### GIVEN INFORMATION:
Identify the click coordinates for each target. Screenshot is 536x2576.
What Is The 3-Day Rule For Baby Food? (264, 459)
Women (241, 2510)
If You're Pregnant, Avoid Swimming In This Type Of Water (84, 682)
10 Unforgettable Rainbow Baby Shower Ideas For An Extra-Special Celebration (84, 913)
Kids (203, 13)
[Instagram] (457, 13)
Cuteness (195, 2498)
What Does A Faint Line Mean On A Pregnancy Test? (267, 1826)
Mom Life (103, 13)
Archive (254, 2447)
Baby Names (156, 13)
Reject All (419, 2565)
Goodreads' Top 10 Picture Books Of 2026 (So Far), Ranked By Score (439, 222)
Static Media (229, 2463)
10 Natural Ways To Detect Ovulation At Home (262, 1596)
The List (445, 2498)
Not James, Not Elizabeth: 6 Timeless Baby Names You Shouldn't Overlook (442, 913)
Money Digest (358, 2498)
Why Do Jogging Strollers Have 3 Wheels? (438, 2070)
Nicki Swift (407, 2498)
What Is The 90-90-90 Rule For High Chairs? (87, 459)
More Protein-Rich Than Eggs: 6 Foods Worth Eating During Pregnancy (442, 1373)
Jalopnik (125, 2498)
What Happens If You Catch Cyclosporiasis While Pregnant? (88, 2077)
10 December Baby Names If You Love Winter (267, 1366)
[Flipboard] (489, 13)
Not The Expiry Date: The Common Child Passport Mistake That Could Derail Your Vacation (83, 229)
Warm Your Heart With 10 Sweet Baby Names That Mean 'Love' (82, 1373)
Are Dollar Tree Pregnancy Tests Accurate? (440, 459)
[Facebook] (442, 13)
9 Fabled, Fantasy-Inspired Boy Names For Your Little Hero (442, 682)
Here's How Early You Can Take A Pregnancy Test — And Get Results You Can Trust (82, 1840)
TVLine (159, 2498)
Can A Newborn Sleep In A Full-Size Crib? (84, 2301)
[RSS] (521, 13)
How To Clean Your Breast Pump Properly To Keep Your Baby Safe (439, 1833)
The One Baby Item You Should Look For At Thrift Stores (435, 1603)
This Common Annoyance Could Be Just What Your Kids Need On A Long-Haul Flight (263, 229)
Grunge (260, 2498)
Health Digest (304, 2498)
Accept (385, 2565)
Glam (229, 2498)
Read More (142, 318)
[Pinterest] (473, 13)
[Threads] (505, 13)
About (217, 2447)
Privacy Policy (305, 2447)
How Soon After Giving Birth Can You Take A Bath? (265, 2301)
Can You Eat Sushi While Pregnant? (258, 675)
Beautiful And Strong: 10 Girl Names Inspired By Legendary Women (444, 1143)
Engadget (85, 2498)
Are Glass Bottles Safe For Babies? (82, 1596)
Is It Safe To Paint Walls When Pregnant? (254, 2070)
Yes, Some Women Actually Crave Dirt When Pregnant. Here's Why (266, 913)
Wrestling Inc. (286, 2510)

--

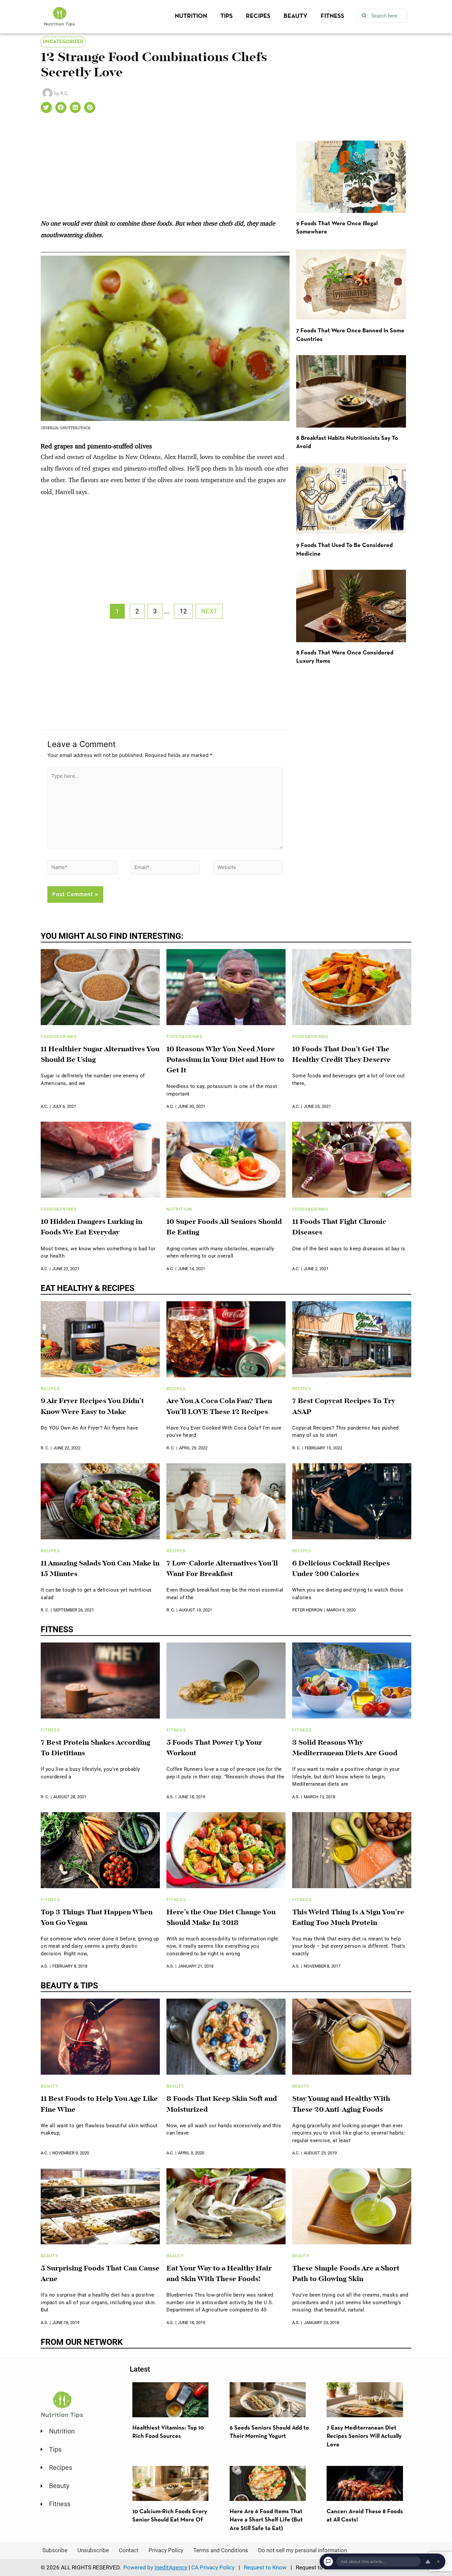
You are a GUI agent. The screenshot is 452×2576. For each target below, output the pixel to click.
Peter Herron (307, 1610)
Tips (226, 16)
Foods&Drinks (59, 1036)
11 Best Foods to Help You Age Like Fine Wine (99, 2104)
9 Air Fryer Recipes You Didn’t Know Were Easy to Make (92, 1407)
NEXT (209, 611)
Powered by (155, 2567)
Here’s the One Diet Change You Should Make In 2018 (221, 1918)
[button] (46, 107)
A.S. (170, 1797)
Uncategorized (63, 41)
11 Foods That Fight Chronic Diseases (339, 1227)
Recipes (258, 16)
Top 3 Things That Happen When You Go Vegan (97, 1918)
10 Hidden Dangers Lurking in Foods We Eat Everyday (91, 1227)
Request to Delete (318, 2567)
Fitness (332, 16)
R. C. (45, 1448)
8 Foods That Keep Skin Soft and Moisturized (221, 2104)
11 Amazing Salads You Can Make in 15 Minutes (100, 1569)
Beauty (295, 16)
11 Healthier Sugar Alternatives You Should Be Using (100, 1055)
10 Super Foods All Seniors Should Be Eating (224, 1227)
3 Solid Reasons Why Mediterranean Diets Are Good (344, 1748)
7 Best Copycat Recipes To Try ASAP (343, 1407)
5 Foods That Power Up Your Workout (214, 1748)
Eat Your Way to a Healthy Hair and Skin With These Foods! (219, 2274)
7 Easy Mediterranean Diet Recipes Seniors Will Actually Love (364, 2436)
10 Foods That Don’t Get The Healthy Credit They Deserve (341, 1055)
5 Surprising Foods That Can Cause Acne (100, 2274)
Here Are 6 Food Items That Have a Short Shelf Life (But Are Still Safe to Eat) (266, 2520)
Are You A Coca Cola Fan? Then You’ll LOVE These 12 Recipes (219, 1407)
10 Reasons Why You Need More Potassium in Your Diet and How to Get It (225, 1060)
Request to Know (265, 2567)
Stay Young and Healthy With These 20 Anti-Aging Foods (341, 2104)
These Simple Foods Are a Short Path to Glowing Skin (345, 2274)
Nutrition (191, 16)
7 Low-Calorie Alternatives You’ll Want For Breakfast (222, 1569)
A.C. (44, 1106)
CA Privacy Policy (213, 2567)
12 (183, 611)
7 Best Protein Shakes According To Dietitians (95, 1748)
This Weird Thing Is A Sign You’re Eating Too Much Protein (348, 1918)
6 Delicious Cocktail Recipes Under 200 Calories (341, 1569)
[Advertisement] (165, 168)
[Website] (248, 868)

### WHAT YOU HAVE TO DO:
Here the job is to set down exactly the lines of the material above that fall between the one with "This Common Annoyance" and the one with "Are Glass Bottles Safe For Babies? (82, 1596)", inclusive, and nothing beyond them.

### RESPONSE AREA:
This Common Annoyance Could Be Just What Your Kids Need On A Long-Haul Flight (263, 229)
Grunge (260, 2498)
Health Digest (304, 2498)
Accept (385, 2565)
Glam (229, 2498)
Read More (142, 318)
[Pinterest] (473, 13)
[Threads] (505, 13)
About (217, 2447)
Privacy Policy (305, 2447)
How Soon After Giving Birth Can You Take A Bath? (265, 2301)
Can You Eat Sushi While Pregnant? (258, 675)
Beautiful And Strong: 10 Girl Names Inspired By Legendary Women (444, 1143)
Engadget (85, 2498)
Are Glass Bottles Safe For Babies? (82, 1596)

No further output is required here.